# Playin' in the water this weekend - misc vids



## JPs300 (Mar 23, 2011)

The first one was with the whole family, me, wife & 2 year old, going DEEP. Wasn't going to put it up on a wheelie with the little one on back. The rest are just misc clips from the following day w/o my daughter with us.


----------



## Polaris425 (Dec 16, 2004)

awesome vids!


----------



## speedman (Nov 3, 2010)

awesome me and ricky have to make a trip out there


----------



## JPs300 (Mar 23, 2011)

This was all right around my house, some literally in my back yard.


----------



## lilbigtonka (Dec 30, 2008)

Def looks wet out that way jp I need to make a trip your way also


----------



## brutemike (Mar 23, 2010)

Nice vids.....


----------



## Wfolsom (Oct 2, 2012)

Sweet !


----------



## JPs300 (Mar 23, 2011)

Thanks guys. Definitely a good time.


----------



## Vince00 (Sep 29, 2012)

Subscribed but I sure don't like not seeing any helmets.


Sent from my iPad using Tapatalk HD


----------



## JPs300 (Mar 23, 2011)

"To each their own" on helmets. You could trip on a curb while walking and split your head open, so do you wear a helmet while walking around town? - I realize the statistics, and don't intentionally take uneccessary risks, but I don't live my life in a bubble either. 90% or more of our riding is low speed, often water like this. I'm all for wearing a lid when blasting trails, but not my thing in the water. 


Those vids were recorded/posted by a friend, my youtube has several of our mudding vids.


----------



## Eight (Mar 24, 2010)

Makes me want to go ride. Can't wait for mudstock to be here. I also agree with JP on the whole helmet thing. For the type of riding I do, I feel they are more dangerous than not having one. Wierd I know, but I'd rather have peripheral vision than have a helmet for the riding I do. Now like JP said blasting down a trail real fast I'm all in for having one. My 2 cent


----------



## brutelaws29.5 (Apr 10, 2011)

Entries:
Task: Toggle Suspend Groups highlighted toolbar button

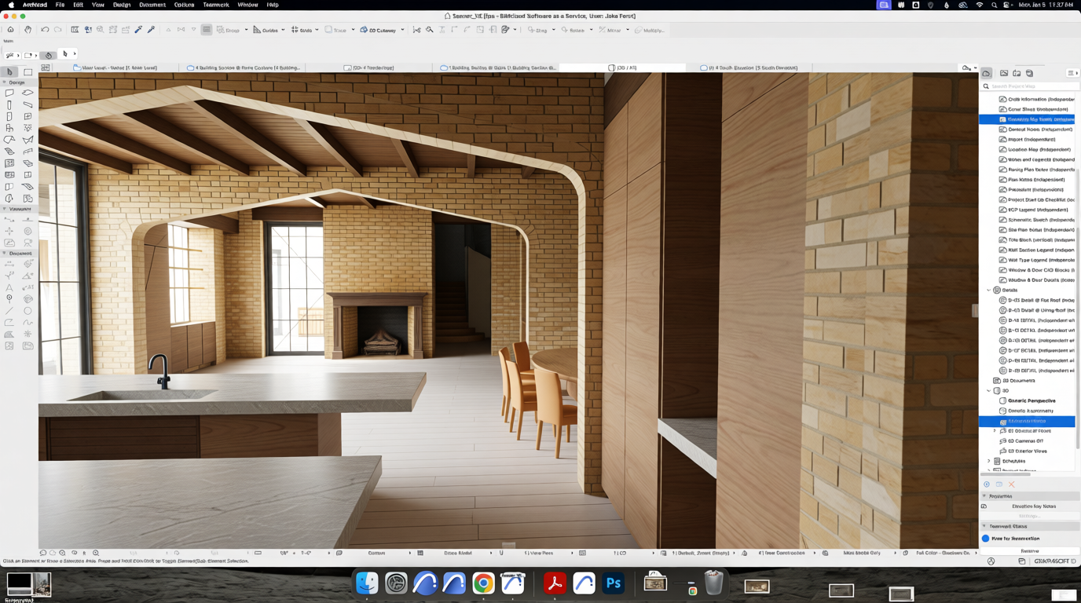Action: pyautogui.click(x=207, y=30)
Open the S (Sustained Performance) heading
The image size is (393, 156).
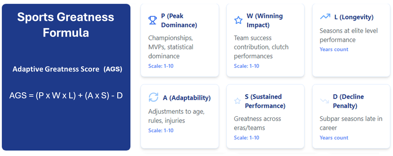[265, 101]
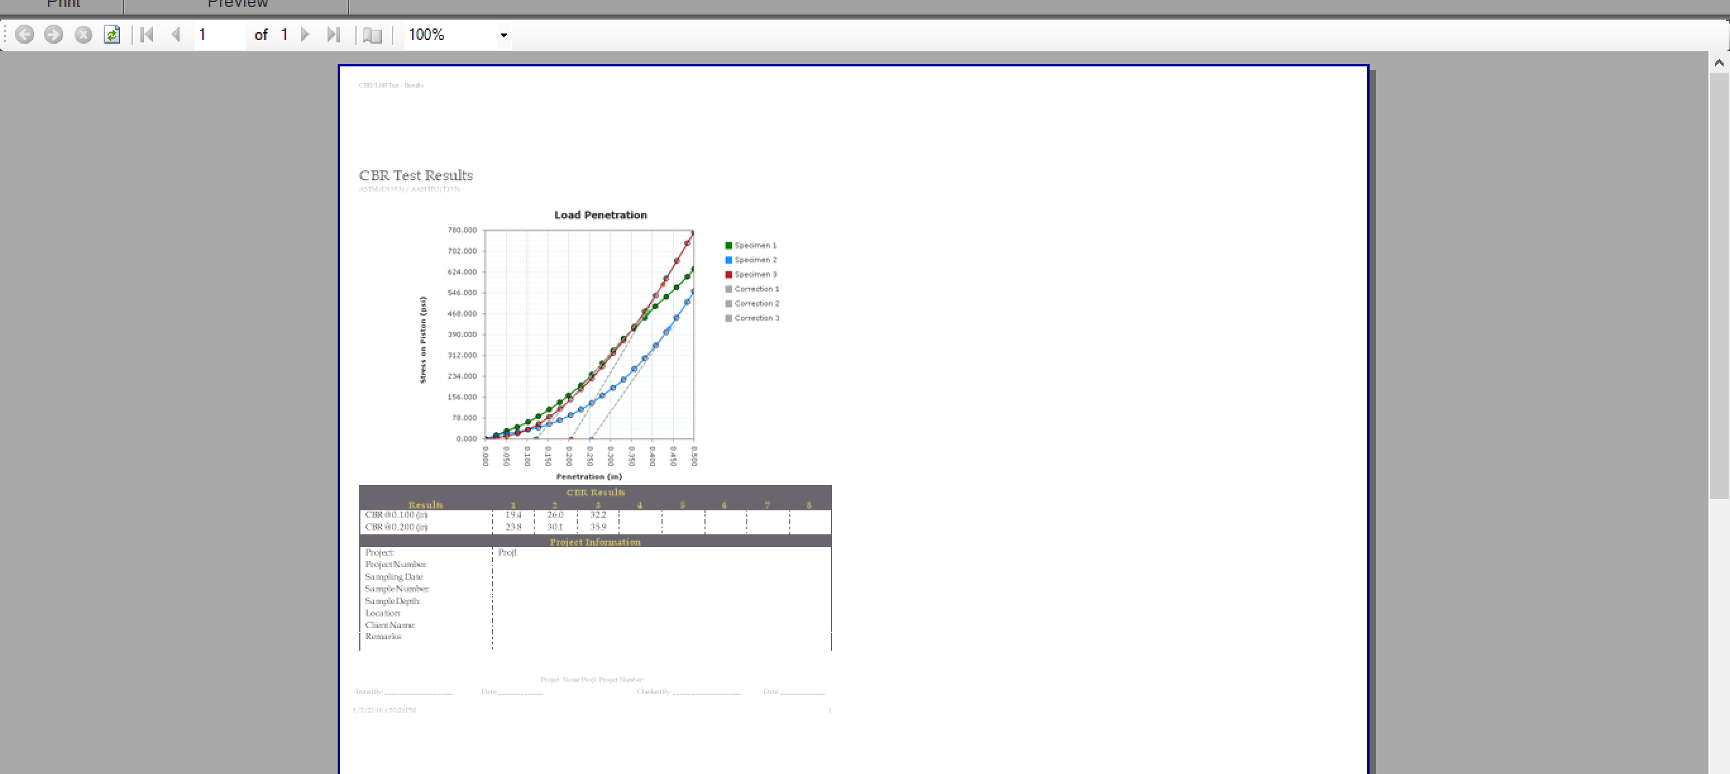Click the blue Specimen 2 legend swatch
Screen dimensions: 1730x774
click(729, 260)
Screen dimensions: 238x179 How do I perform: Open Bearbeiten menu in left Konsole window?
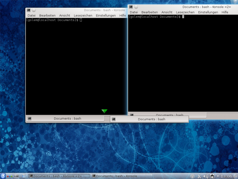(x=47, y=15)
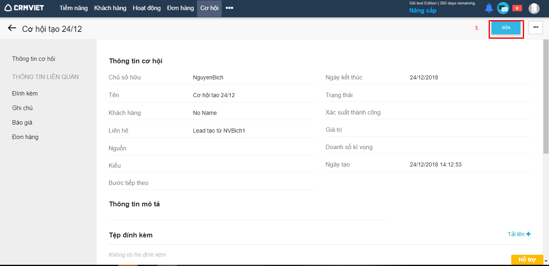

Tasks to carry out:
**a.** Repeat the forum thread about riding in the water this weekend word for word, from start to finish.
**b.** In the rows, reproduce the part that opens with the line containing "Screen dimensions: 238x179" and runs through the end of the rows, and give only those lines. Leave the pictures out of your answer.

The solutions:
**a.**
# Playin' in the water this weekend - misc vids



## JPs300 (Mar 23, 2011)

The first one was with the whole family, me, wife & 2 year old, going DEEP. Wasn't going to put it up on a wheelie with the little one on back. The rest are just misc clips from the following day w/o my daughter with us.


----------



## Polaris425 (Dec 16, 2004)

awesome vids!


----------



## speedman (Nov 3, 2010)

awesome me and ricky have to make a trip out there


----------



## JPs300 (Mar 23, 2011)

This was all right around my house, some literally in my back yard.


----------



## lilbigtonka (Dec 30, 2008)

Def looks wet out that way jp I need to make a trip your way also


----------



## brutemike (Mar 23, 2010)

Nice vids.....


----------



## Wfolsom (Oct 2, 2012)

Sweet !


----------



## JPs300 (Mar 23, 2011)

Thanks guys. Definitely a good time.


----------



## Vince00 (Sep 29, 2012)

Subscribed but I sure don't like not seeing any helmets.


Sent from my iPad using Tapatalk HD


----------



## JPs300 (Mar 23, 2011)

"To each their own" on helmets. You could trip on a curb while walking and split your head open, so do you wear a helmet while walking around town? - I realize the statistics, and don't intentionally take uneccessary risks, but I don't live my life in a bubble either. 90% or more of our riding is low speed, often water like this. I'm all for wearing a lid when blasting trails, but not my thing in the water. 


Those vids were recorded/posted by a friend, my youtube has several of our mudding vids.


----------



## Eight (Mar 24, 2010)

Makes me want to go ride. Can't wait for mudstock to be here. I also agree with JP on the whole helmet thing. For the type of riding I do, I feel they are more dangerous than not having one. Wierd I know, but I'd rather have peripheral vision than have a helmet for the riding I do. Now like JP said blasting down a trail real fast I'm all in for having one. My 2 cent


----------



## brutelaws29.5 (Apr 10, 2011)

**b.**
Screen dimensions: 238x179 How do I perform: Open Bearbeiten menu in left Konsole window?
(x=47, y=15)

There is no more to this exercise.